▸ 練習問題
下に示す筒状MEAの集電に関する文書抜粋から、「一方、固体電解質を含む筒状M」から「て、集電のための配線が通る。」までを一字一句変えずに書き写しなさい。

▸ 文書抜粋
****************

上記の構成によれば、第1電極の集電体は、多孔質金属体と中心導電棒とを備える。筒状体の内面側には、通常、アンモニア等の除害対象のガスが導入される。この除害対象のガスを含む気体は、外部の気体搬送路からMEA内面側の導入口を通り第1電極へと導かれるが、このMEA内面側への導入口の部分には、厳格な気密性が要求される。
一方、固体電解質を含む筒状MEAでは、第1電極の集電体の材料の配置経路は、上記の導入口以外にない。上記気体の導入口または導入口周辺部から、外部の配線に接続するしかない。それ以外の筒状MEAの部分で、第1電極の集電体の材料の配置経路を設けることは、電気化学反応の場所を減ずる、ガス漏洩のリスクを高める、などの大きな犠牲を払わなければ、できない。このため、筒状MEAの端部には、上記の気体搬送路の導入と合わせて、集電のための配線が通る。

****************

▸ 資料データ
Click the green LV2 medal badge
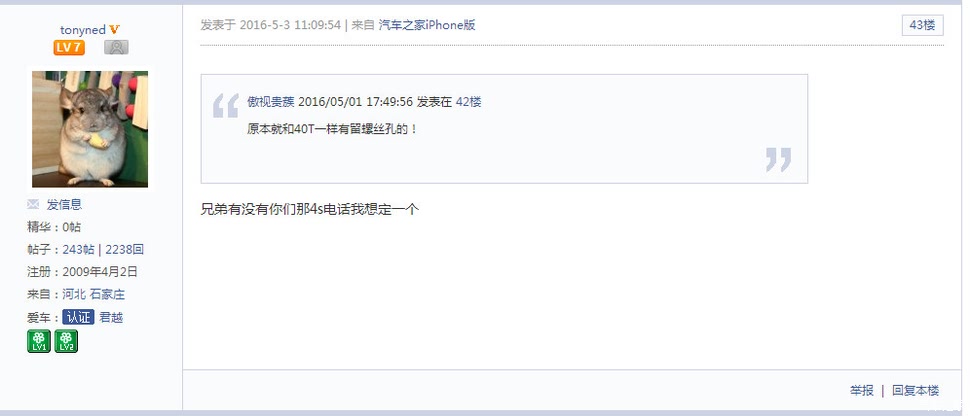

****************

▸ 解答
一方、固体電解質を含む筒状MEAでは、第1電極の集電体の材料の配置経路は、上記の導入口以外にない。上記気体の導入口または導入口周辺部から、外部の配線に接続するしかない。それ以外の筒状MEAの部分で、第1電極の集電体の材料の配置経路を設けることは、電気化学反応の場所を減ずる、ガス漏洩のリスクを高める、などの大きな犠牲を払わなければ、できない。このため、筒状MEAの端部には、上記の気体搬送路の導入と合わせて、集電のための配線が通る。